* [What to do] Reproduce all of the records below line for line, omitting the pictures.

* [The records]
+ + + + +

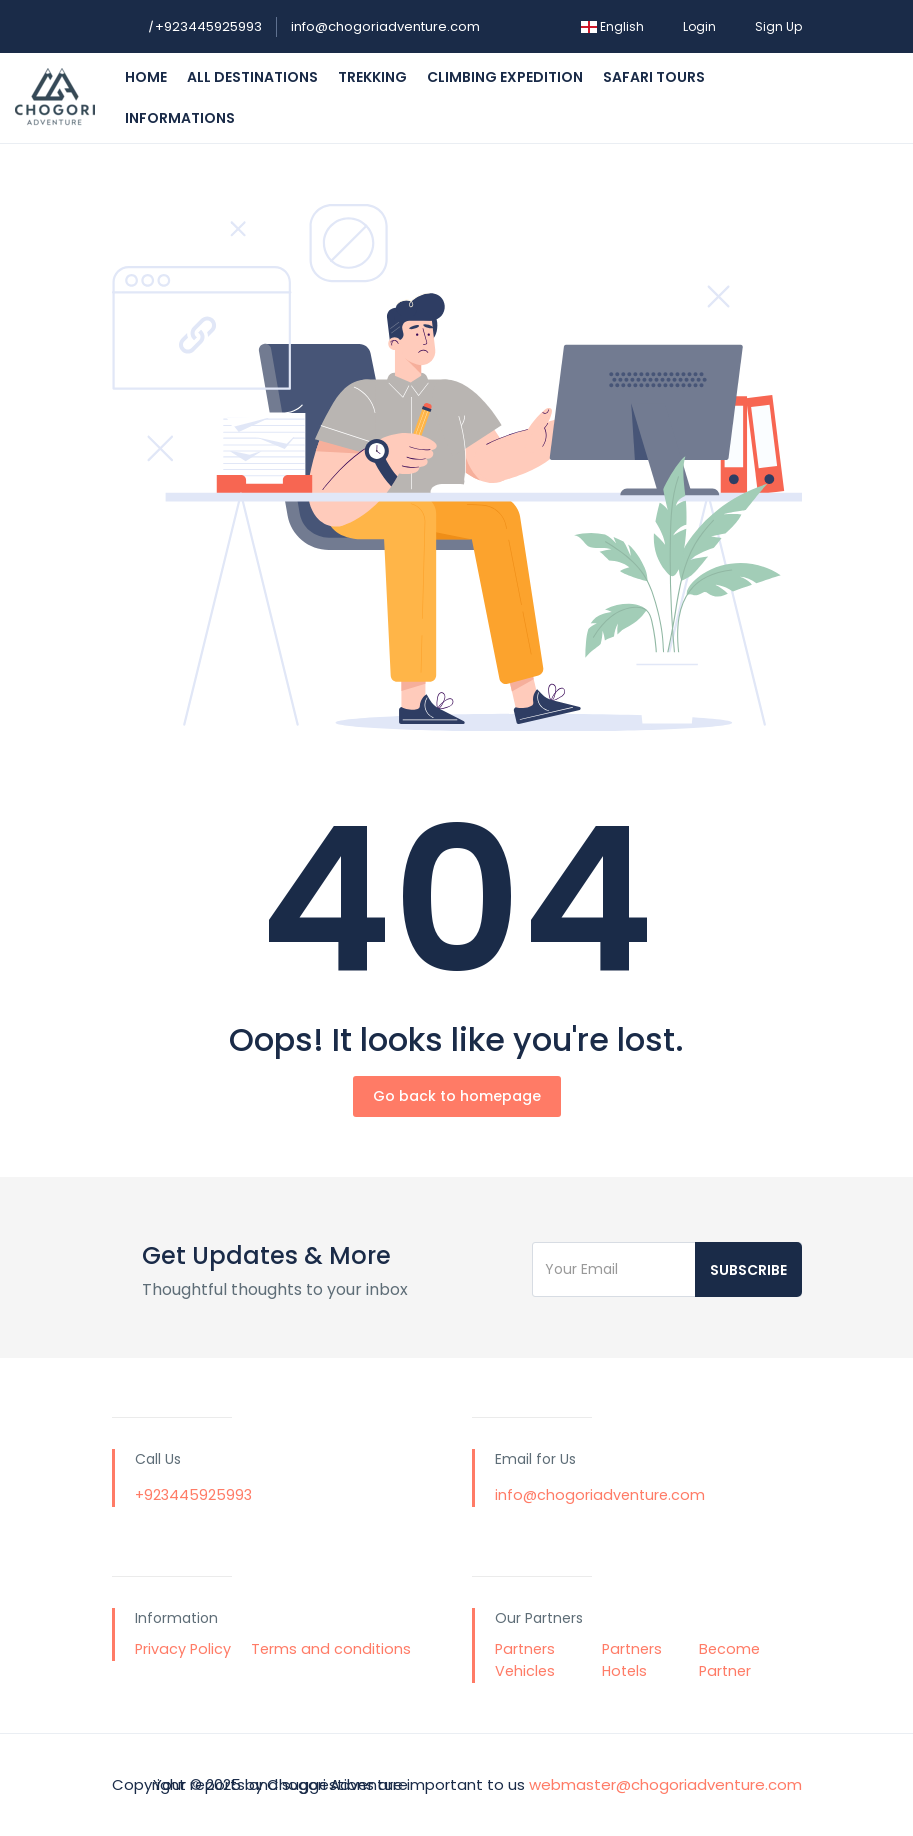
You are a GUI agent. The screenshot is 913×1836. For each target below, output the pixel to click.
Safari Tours (654, 77)
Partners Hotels (632, 1660)
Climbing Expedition (505, 77)
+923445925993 (205, 26)
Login (699, 26)
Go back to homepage (457, 1096)
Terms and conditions (331, 1649)
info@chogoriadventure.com (385, 26)
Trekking (372, 77)
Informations (180, 118)
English (612, 26)
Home (146, 77)
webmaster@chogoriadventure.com (665, 1784)
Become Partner (729, 1660)
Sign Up (778, 26)
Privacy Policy (183, 1649)
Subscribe (748, 1270)
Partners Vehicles (525, 1660)
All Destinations (252, 77)
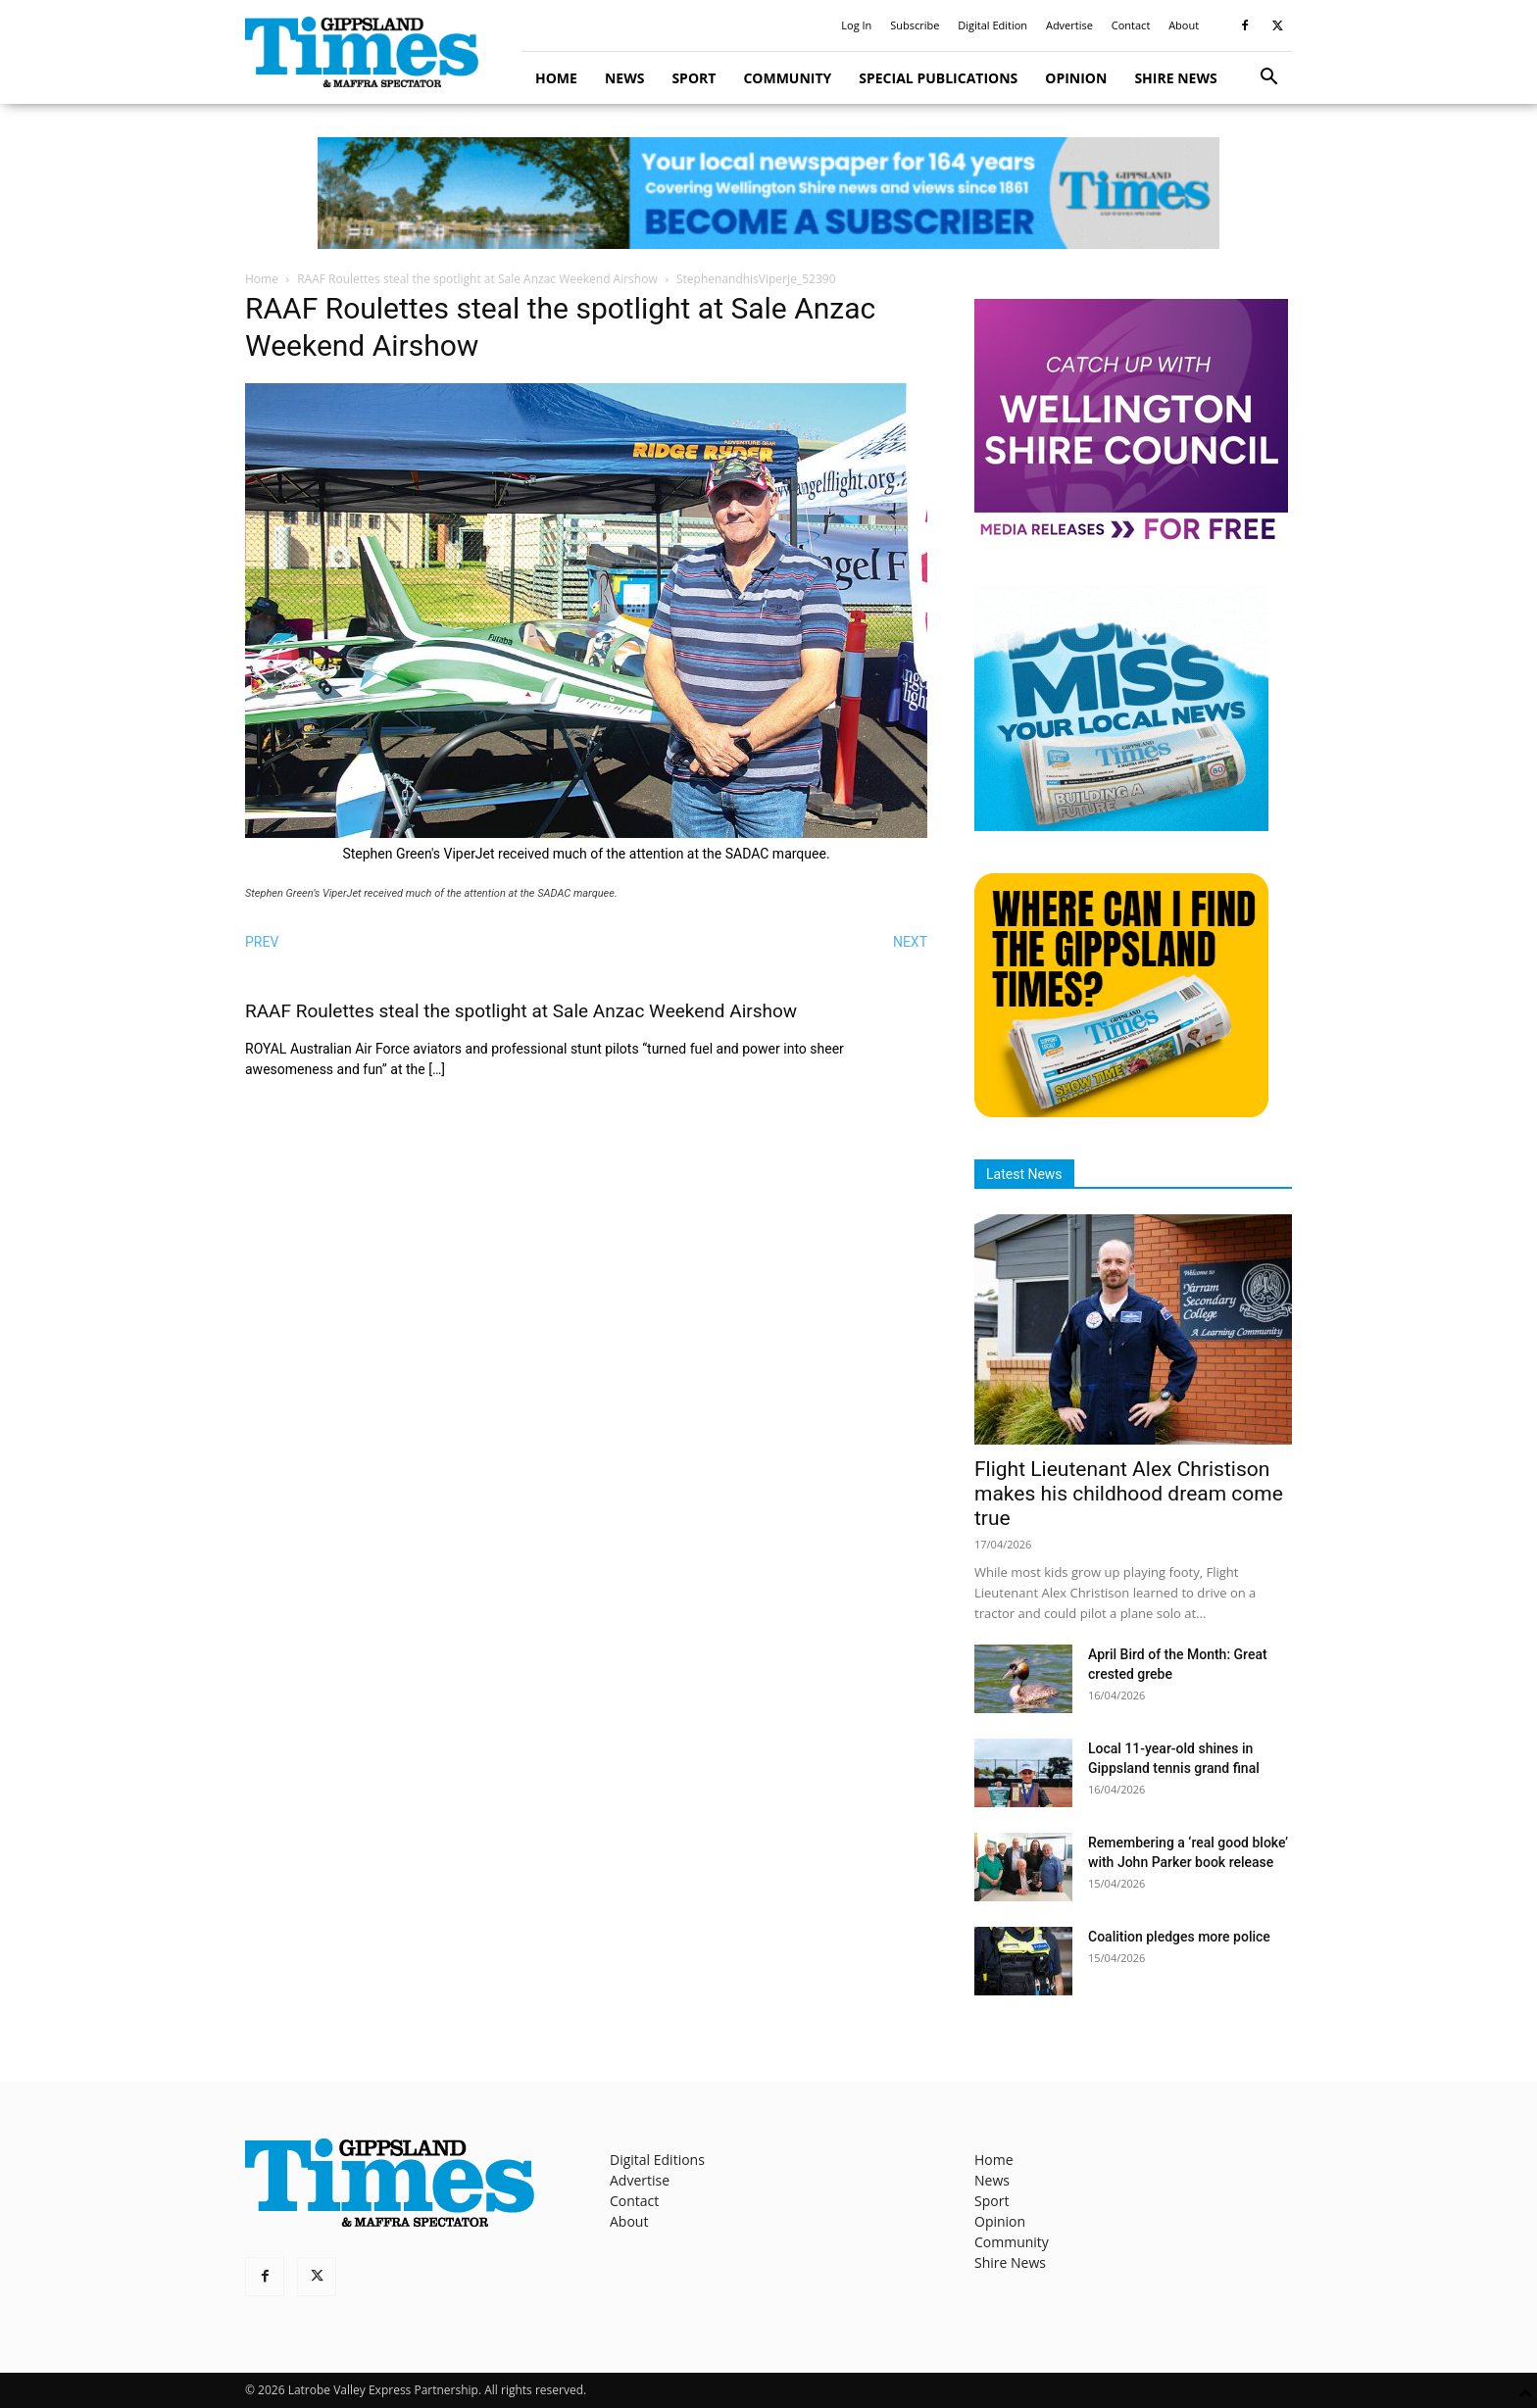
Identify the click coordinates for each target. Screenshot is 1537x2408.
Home (556, 78)
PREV (261, 942)
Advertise (1069, 25)
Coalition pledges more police (1179, 1936)
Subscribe (914, 25)
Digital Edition (992, 25)
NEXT (910, 942)
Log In (856, 25)
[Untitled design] (1121, 825)
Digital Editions (657, 2159)
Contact (1131, 25)
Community (787, 78)
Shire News (1175, 78)
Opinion (1076, 78)
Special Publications (938, 78)
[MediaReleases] (1131, 538)
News (624, 78)
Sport (693, 78)
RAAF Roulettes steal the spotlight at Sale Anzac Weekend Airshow (477, 278)
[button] (1268, 79)
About (1183, 25)
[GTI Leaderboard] (768, 193)
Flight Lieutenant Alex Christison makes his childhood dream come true (1128, 1493)
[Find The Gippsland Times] (1121, 1112)
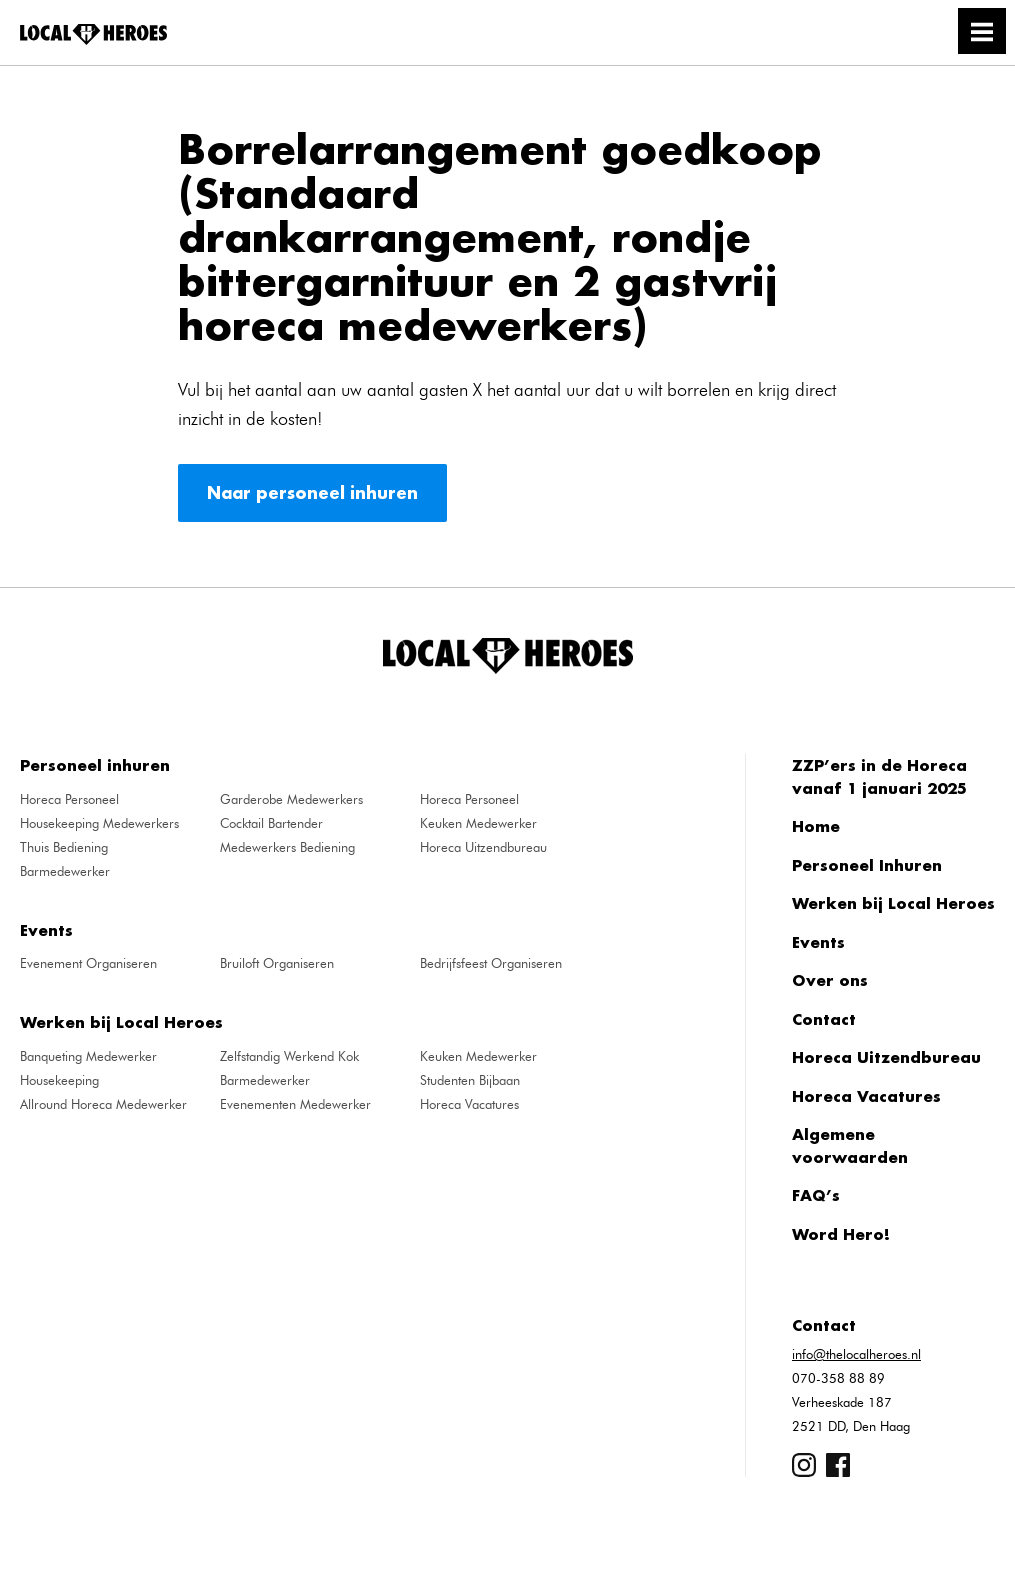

+ + + + +

* [The result]
You are a GUI agent. The screenshot is 913×1836. For each target below, output the pixel to click.
Safari Tours (654, 77)
Partners Hotels (632, 1660)
Climbing Expedition (505, 77)
+923445925993 (205, 26)
Login (699, 26)
Go back to homepage (457, 1096)
Terms and conditions (331, 1649)
info@chogoriadventure.com (385, 26)
Trekking (372, 77)
Informations (180, 118)
English (612, 26)
Home (146, 77)
webmaster@chogoriadventure.com (665, 1784)
Become Partner (729, 1660)
Sign Up (778, 26)
Privacy Policy (183, 1649)
Subscribe (748, 1270)
Partners Vehicles (525, 1660)
All Destinations (252, 77)
Identify the click coordinates for each target. Screenshot is 1537x2408.
Home (556, 78)
PREV (261, 942)
Advertise (1069, 25)
Coalition pledges more police (1179, 1936)
Subscribe (914, 25)
Digital Edition (992, 25)
NEXT (910, 942)
Log In (856, 25)
[Untitled design] (1121, 825)
Digital Editions (657, 2159)
Contact (1131, 25)
Community (787, 78)
Shire News (1175, 78)
Opinion (1076, 78)
Special Publications (938, 78)
[MediaReleases] (1131, 538)
News (624, 78)
Sport (693, 78)
RAAF Roulettes steal the spotlight at Sale Anzac Weekend Airshow (477, 278)
[button] (1268, 79)
About (1183, 25)
[GTI Leaderboard] (768, 193)
Flight Lieutenant Alex Christison makes his childhood dream come true (1128, 1493)
[Find The Gippsland Times] (1121, 1112)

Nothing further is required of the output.